Carlo Scarpa dibujaba con lápices de colores. En las plantas de la tienda Gabina (1960) en Bologna, el dibujo expresa la transformación del espacio y la sustitución de muros por columnas, con memoria acumulada, dejando el punteado de las paredes preexistentes. No es un resultado final sino un proceso de diseño. Poco después Aldo Rossi proyectó el Cementerio de Modena (1972) y desde el dibujo sintetizó su pensamiento, donde confluyen forma, función y memoria al mismo tiempo. El cementerio viejo y el nuevo se dibujan del mismo modo subrayando la atemporalidad de la propuesta. El contraste de sombras arrojadas enfatiza la noción de monumento y retoma la tradición neoclásica y académica del dibujo.

Sorprenden, por corrientes, los planos de la Casa Wike, Pensilvania (1969) de Robert Venturi y Denisse Scott Brown (que Moneo y Cortés no mencionan, por cierto). Que uno de los teóricos más destacados de la segunda mitad del pasado siglo dibuje sus proyectos con el mal gusto de un desarrollador cualquiera, solo se comprende como una actitud empática con la banalidad, teniendo en cuenta que por entonces estaban escribiendo Learning from Las Vegas que se publicaría en 1972. Vagamente se identifica la ventana en medio de una pared, con lineas que sobresalen de las intersecciones, sin describir los materiales ni los detalles constructivos, dando por hecho que se resolverá con la solución habitual, de mercado, la que le convenga al constructor o al cliente. Los muebles del baño o la cocina se simplifican y la información se complementa con textos -porch, kitchen, etc.-.

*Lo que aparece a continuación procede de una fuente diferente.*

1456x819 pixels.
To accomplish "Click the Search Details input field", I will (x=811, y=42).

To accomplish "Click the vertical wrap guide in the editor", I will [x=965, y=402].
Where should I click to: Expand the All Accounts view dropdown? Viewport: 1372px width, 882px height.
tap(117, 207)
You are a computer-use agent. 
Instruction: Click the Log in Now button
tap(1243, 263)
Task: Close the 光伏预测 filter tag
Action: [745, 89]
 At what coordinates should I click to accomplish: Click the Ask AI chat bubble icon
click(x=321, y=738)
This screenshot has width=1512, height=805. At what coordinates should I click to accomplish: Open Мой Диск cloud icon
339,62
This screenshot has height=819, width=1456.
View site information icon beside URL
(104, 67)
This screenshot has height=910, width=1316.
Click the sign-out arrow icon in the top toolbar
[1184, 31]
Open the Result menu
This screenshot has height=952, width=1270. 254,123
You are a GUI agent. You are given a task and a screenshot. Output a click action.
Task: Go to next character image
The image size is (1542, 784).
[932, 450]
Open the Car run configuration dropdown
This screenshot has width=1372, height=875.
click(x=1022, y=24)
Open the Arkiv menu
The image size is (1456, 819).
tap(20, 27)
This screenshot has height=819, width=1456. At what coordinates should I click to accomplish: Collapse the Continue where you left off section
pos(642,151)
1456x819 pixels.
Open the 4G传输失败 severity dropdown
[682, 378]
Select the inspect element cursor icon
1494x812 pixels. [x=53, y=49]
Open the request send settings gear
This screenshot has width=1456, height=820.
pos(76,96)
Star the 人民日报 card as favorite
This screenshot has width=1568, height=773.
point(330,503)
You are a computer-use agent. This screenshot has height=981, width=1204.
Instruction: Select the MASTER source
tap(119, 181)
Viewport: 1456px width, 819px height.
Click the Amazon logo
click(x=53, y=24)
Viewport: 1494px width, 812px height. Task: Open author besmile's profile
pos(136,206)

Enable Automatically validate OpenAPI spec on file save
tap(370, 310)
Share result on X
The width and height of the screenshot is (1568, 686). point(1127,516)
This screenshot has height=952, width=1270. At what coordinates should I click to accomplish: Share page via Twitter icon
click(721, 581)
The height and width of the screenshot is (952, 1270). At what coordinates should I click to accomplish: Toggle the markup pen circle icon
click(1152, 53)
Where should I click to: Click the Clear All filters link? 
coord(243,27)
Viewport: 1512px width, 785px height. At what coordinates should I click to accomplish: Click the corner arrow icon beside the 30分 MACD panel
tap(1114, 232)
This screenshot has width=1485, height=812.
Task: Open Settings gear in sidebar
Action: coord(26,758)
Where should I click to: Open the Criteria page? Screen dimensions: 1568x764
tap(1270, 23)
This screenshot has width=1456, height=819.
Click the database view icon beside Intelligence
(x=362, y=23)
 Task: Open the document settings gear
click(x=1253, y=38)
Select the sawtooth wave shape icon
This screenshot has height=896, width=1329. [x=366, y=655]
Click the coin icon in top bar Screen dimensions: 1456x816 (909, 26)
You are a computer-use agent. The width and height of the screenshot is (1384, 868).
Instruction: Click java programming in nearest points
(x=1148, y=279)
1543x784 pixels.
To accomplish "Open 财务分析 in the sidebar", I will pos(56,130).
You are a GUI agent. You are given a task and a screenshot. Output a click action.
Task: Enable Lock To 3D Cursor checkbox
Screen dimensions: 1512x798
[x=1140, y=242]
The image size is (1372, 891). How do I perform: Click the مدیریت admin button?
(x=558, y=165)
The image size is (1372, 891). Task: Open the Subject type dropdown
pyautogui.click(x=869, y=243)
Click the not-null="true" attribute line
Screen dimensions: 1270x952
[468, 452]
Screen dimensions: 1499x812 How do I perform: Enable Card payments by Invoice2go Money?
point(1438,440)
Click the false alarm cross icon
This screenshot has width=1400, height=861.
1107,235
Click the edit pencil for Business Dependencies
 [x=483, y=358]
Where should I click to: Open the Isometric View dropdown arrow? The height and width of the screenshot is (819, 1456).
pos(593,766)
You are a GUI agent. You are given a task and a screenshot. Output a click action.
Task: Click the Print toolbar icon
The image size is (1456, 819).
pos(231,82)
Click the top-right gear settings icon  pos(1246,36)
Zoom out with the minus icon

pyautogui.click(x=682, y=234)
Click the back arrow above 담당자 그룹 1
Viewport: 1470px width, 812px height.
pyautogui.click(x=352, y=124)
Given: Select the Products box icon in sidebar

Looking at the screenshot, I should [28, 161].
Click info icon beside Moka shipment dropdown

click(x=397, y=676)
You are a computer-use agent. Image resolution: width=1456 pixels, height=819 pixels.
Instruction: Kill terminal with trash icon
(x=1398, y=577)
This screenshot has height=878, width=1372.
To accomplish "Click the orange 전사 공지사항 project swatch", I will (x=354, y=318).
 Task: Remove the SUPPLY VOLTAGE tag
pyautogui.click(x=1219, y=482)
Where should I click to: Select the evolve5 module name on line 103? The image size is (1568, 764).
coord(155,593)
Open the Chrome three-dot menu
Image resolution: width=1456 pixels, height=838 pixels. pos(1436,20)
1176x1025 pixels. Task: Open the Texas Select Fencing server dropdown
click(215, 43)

El manierismo poscorbusiano de los Five Architects queda sublimado con los dibujos del pabellón Shamberg (1972), Nueva York, de Richard Meier, que convierte la arquitectura en un objeto. No se identifican ni materiales ni el lugar donde se encuentra el edificio, ya que se pretende la representación abstracta y se confía casi exclusivamente en la geometría a base de cilindros, planos y prismas. A su vez John Hejduk, con su casa 10 (1966) lleva la arquitectura a su máxima expresión formal, con una sola linea continua define el espacio, que ya es arquitectura, sin que importen los materiales, las medidas, o cualquier dato para llevar a cabo el objeto dibujado.

Éstos y más, son algunos de los proyectos de autor que se reunían en esa publicación para los estudiantes de la Escuela de Arquitectura de Barcelona, y que el ojo agudo de sus autores permitía dilucidar las diferencias expresivas del lenguaje por excelencia de los arquitectos. Años después llegó el Autocad y con él la incapacidad de los arquitectos en expresar su modo de concebir el espacio, de elegir la información que interesa compartir en cada caso, y caer en la trampa de las bibliotecas de soluciones prefabricadas, para muros y columnas, para muebles y baños. Entender las diferencias de cada lenguaje y profundizar en los atributos de cada caso permite, a su vez, acercarnos al pensamiento implícito en el dibujo de cada arquitecto.